#### Task prompt:
Write out every one of the lines below verbatim, from the first to the last.

Dataset entries:
════════════════

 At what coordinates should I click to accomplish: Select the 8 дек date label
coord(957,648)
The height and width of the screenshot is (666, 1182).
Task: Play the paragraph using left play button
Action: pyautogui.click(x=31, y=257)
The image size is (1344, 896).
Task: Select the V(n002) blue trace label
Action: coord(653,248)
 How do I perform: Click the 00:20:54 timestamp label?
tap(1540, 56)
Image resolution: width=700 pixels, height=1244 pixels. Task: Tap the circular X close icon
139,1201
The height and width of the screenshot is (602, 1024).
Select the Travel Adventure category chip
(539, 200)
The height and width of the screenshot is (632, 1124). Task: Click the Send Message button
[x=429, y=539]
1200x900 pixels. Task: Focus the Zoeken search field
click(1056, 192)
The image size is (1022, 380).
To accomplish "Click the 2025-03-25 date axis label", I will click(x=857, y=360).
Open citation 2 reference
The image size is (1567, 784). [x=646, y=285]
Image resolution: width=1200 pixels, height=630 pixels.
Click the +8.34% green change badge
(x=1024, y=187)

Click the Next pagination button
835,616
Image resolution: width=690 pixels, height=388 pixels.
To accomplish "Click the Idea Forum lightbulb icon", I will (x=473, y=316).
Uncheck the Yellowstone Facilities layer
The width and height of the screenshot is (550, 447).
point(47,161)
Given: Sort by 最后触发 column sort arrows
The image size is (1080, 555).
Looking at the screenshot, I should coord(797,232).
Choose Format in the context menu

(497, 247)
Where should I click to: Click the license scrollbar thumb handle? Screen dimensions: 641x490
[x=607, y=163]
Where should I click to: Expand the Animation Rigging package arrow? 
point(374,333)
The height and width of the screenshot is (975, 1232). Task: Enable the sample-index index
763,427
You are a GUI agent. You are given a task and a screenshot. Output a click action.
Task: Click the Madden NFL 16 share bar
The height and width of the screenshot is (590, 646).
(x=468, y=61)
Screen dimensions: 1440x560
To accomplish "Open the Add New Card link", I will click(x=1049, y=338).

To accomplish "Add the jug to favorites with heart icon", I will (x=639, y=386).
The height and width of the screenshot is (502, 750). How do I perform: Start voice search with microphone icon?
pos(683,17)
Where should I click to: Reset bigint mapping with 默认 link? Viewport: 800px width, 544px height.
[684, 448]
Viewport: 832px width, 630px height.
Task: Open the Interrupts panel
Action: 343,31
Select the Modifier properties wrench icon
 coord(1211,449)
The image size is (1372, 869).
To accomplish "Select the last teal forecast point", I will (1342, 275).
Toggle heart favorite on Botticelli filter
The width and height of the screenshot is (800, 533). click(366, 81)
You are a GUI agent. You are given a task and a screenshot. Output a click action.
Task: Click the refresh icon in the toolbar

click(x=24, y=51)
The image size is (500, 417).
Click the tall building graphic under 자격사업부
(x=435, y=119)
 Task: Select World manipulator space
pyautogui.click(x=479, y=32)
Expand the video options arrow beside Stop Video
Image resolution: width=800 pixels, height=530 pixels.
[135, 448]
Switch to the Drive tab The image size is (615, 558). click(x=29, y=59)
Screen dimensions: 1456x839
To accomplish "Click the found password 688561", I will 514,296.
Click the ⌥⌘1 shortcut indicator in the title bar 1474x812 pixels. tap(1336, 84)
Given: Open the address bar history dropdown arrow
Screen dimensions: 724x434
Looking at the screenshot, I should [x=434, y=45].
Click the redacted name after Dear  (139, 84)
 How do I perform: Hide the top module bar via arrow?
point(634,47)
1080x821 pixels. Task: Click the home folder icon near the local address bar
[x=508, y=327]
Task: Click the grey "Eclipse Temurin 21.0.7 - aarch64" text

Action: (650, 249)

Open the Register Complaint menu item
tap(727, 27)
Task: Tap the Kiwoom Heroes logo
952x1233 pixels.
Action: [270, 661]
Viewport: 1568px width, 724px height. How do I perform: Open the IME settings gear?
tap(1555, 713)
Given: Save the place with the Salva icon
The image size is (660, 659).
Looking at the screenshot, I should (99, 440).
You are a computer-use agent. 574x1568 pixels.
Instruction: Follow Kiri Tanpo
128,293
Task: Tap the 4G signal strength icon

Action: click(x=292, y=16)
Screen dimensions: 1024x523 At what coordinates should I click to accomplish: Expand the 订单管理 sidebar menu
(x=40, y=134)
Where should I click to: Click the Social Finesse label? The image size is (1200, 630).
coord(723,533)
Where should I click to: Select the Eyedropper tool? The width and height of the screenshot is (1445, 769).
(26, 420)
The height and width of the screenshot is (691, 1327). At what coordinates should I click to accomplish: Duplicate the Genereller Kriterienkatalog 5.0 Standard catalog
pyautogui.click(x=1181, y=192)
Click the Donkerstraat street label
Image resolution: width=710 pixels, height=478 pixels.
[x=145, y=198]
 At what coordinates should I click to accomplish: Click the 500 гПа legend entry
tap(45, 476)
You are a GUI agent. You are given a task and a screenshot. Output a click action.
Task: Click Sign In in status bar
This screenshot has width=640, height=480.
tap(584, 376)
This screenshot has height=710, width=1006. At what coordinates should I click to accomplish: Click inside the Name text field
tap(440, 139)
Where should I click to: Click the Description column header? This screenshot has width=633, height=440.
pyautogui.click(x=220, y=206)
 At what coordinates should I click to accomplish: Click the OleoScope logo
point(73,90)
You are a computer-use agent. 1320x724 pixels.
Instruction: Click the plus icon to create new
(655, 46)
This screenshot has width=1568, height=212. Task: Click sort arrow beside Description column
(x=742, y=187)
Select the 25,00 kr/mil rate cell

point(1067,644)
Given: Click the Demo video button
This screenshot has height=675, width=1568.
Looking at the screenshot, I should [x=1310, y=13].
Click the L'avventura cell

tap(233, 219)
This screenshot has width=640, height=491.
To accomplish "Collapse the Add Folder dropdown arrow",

════════════════

#### Answer to this task:
 At what coordinates should I click to accomplish: Select the 8 дек date label
coord(957,648)
The height and width of the screenshot is (666, 1182).
Task: Play the paragraph using left play button
Action: pyautogui.click(x=31, y=257)
The image size is (1344, 896).
Task: Select the V(n002) blue trace label
Action: coord(653,248)
 How do I perform: Click the 00:20:54 timestamp label?
tap(1540, 56)
Image resolution: width=700 pixels, height=1244 pixels. Task: Tap the circular X close icon
139,1201
The height and width of the screenshot is (602, 1024).
Select the Travel Adventure category chip
(539, 200)
The height and width of the screenshot is (632, 1124). Task: Click the Send Message button
[x=429, y=539]
1200x900 pixels. Task: Focus the Zoeken search field
click(1056, 192)
The image size is (1022, 380).
To accomplish "Click the 2025-03-25 date axis label", I will click(x=857, y=360).
Open citation 2 reference
The image size is (1567, 784). [x=646, y=285]
Image resolution: width=1200 pixels, height=630 pixels.
Click the +8.34% green change badge
(x=1024, y=187)

Click the Next pagination button
835,616
Image resolution: width=690 pixels, height=388 pixels.
To accomplish "Click the Idea Forum lightbulb icon", I will (x=473, y=316).
Uncheck the Yellowstone Facilities layer
The width and height of the screenshot is (550, 447).
point(47,161)
Given: Sort by 最后触发 column sort arrows
The image size is (1080, 555).
Looking at the screenshot, I should coord(797,232).
Choose Format in the context menu

(497, 247)
Where should I click to: Click the license scrollbar thumb handle? Screen dimensions: 641x490
[x=607, y=163]
Where should I click to: Expand the Animation Rigging package arrow? 
point(374,333)
The height and width of the screenshot is (975, 1232). Task: Enable the sample-index index
763,427
You are a GUI agent. You are given a task and a screenshot. Output a click action.
Task: Click the Madden NFL 16 share bar
The height and width of the screenshot is (590, 646).
(x=468, y=61)
Screen dimensions: 1440x560
To accomplish "Open the Add New Card link", I will click(x=1049, y=338).

To accomplish "Add the jug to favorites with heart icon", I will (x=639, y=386).
The height and width of the screenshot is (502, 750). How do I perform: Start voice search with microphone icon?
pos(683,17)
Where should I click to: Reset bigint mapping with 默认 link? Viewport: 800px width, 544px height.
[684, 448]
Viewport: 832px width, 630px height.
Task: Open the Interrupts panel
Action: 343,31
Select the Modifier properties wrench icon
 coord(1211,449)
The image size is (1372, 869).
To accomplish "Select the last teal forecast point", I will (1342, 275).
Toggle heart favorite on Botticelli filter
The width and height of the screenshot is (800, 533). click(366, 81)
You are a GUI agent. You are given a task and a screenshot. Output a click action.
Task: Click the refresh icon in the toolbar

click(x=24, y=51)
The image size is (500, 417).
Click the tall building graphic under 자격사업부
(x=435, y=119)
 Task: Select World manipulator space
pyautogui.click(x=479, y=32)
Expand the video options arrow beside Stop Video
Image resolution: width=800 pixels, height=530 pixels.
[135, 448]
Switch to the Drive tab The image size is (615, 558). click(x=29, y=59)
Screen dimensions: 1456x839
To accomplish "Click the found password 688561", I will 514,296.
Click the ⌥⌘1 shortcut indicator in the title bar 1474x812 pixels. tap(1336, 84)
Given: Open the address bar history dropdown arrow
Screen dimensions: 724x434
Looking at the screenshot, I should [x=434, y=45].
Click the redacted name after Dear  (139, 84)
 How do I perform: Hide the top module bar via arrow?
point(634,47)
1080x821 pixels. Task: Click the home folder icon near the local address bar
[x=508, y=327]
Task: Click the grey "Eclipse Temurin 21.0.7 - aarch64" text

Action: (650, 249)

Open the Register Complaint menu item
tap(727, 27)
Task: Tap the Kiwoom Heroes logo
952x1233 pixels.
Action: [270, 661]
Viewport: 1568px width, 724px height. How do I perform: Open the IME settings gear?
tap(1555, 713)
Given: Save the place with the Salva icon
The image size is (660, 659).
Looking at the screenshot, I should (99, 440).
You are a computer-use agent. 574x1568 pixels.
Instruction: Follow Kiri Tanpo
128,293
Task: Tap the 4G signal strength icon

Action: click(x=292, y=16)
Screen dimensions: 1024x523 At what coordinates should I click to accomplish: Expand the 订单管理 sidebar menu
(x=40, y=134)
Where should I click to: Click the Social Finesse label? The image size is (1200, 630).
coord(723,533)
Where should I click to: Select the Eyedropper tool? The width and height of the screenshot is (1445, 769).
(26, 420)
The height and width of the screenshot is (691, 1327). At what coordinates should I click to accomplish: Duplicate the Genereller Kriterienkatalog 5.0 Standard catalog
pyautogui.click(x=1181, y=192)
Click the Donkerstraat street label
Image resolution: width=710 pixels, height=478 pixels.
[x=145, y=198]
 At what coordinates should I click to accomplish: Click the 500 гПа legend entry
tap(45, 476)
You are a GUI agent. You are given a task and a screenshot. Output a click action.
Task: Click Sign In in status bar
This screenshot has width=640, height=480.
tap(584, 376)
This screenshot has height=710, width=1006. At what coordinates should I click to accomplish: Click inside the Name text field
tap(440, 139)
Where should I click to: Click the Description column header? This screenshot has width=633, height=440.
pyautogui.click(x=220, y=206)
 At what coordinates should I click to accomplish: Click the OleoScope logo
point(73,90)
You are a computer-use agent. 1320x724 pixels.
Instruction: Click the plus icon to create new
(655, 46)
This screenshot has width=1568, height=212. Task: Click sort arrow beside Description column
(x=742, y=187)
Select the 25,00 kr/mil rate cell

point(1067,644)
Given: Click the Demo video button
This screenshot has height=675, width=1568.
Looking at the screenshot, I should [x=1310, y=13].
Click the L'avventura cell

tap(233, 219)
This screenshot has width=640, height=491.
To accomplish "Collapse the Add Folder dropdown arrow",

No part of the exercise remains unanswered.